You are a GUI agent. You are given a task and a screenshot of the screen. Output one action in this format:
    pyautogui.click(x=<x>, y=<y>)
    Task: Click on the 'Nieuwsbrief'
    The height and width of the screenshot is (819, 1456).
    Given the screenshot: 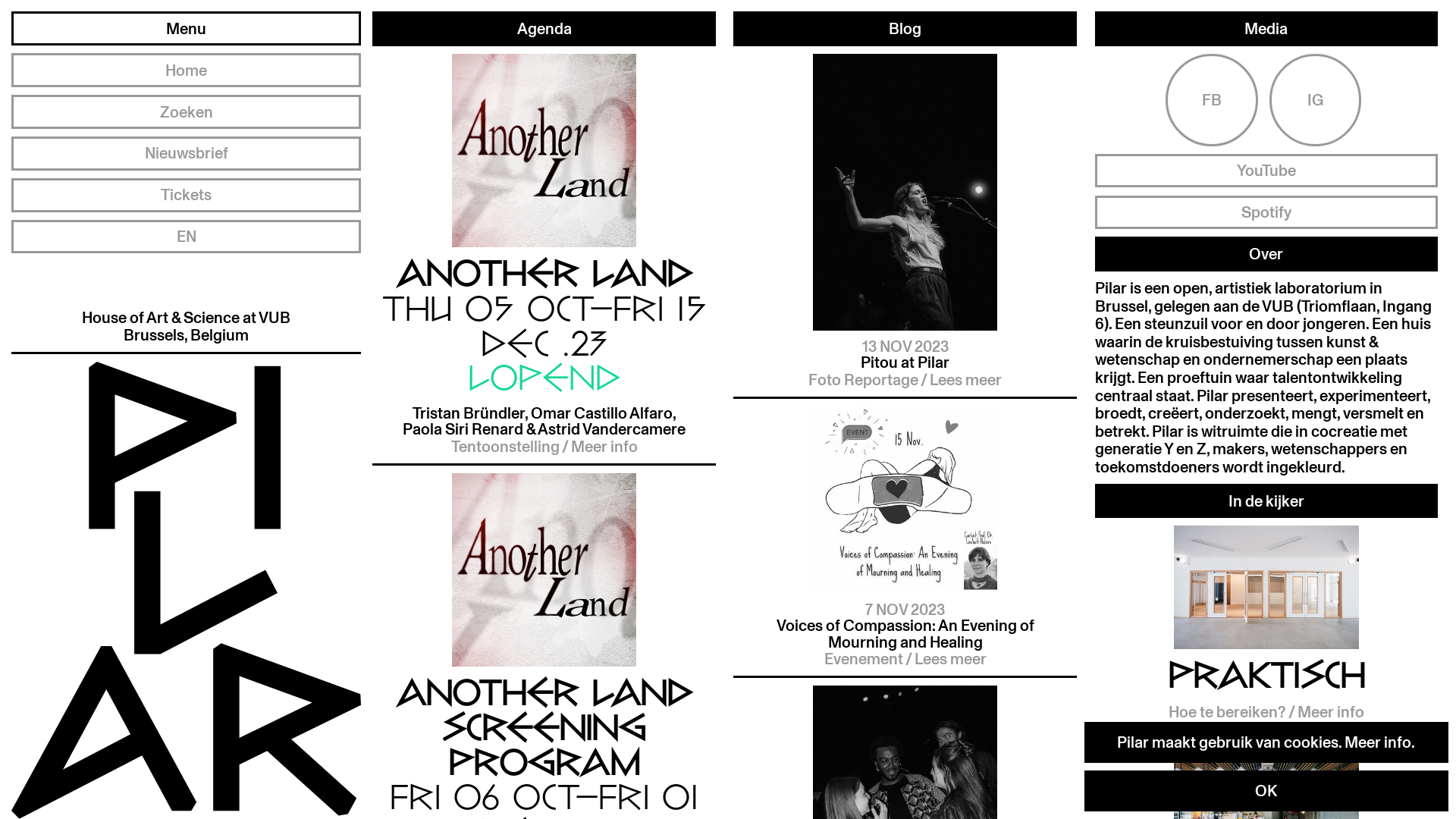 What is the action you would take?
    pyautogui.click(x=185, y=153)
    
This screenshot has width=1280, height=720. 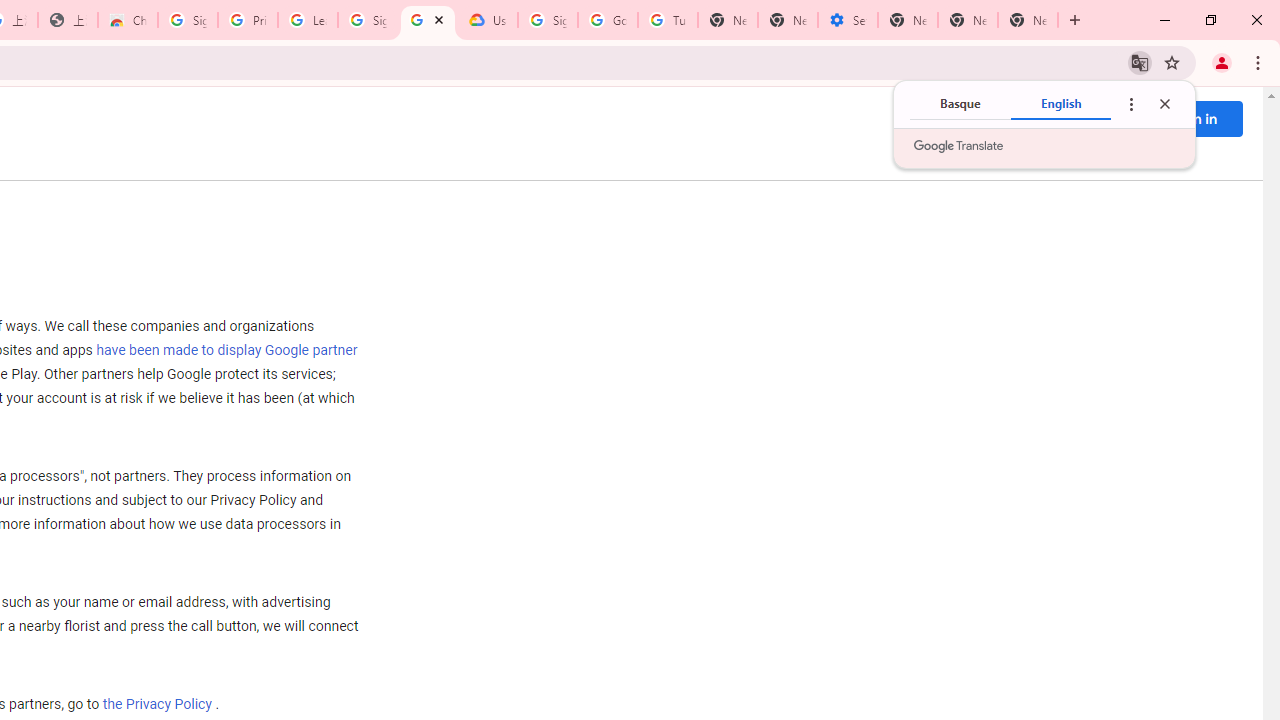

========

◆ Requirements: Set down the items verbatim, starting at their very beginning and ending with the line that contains "The height and".

◆ Task output:
You are a GUI agent. You are given a task and a screenshot of the screen. Output one action in this format:
    pyautogui.click(x=<x>, y=<y>)
    Task: Click on the 'Nieuwsbrief'
    The height and width of the screenshot is (819, 1456).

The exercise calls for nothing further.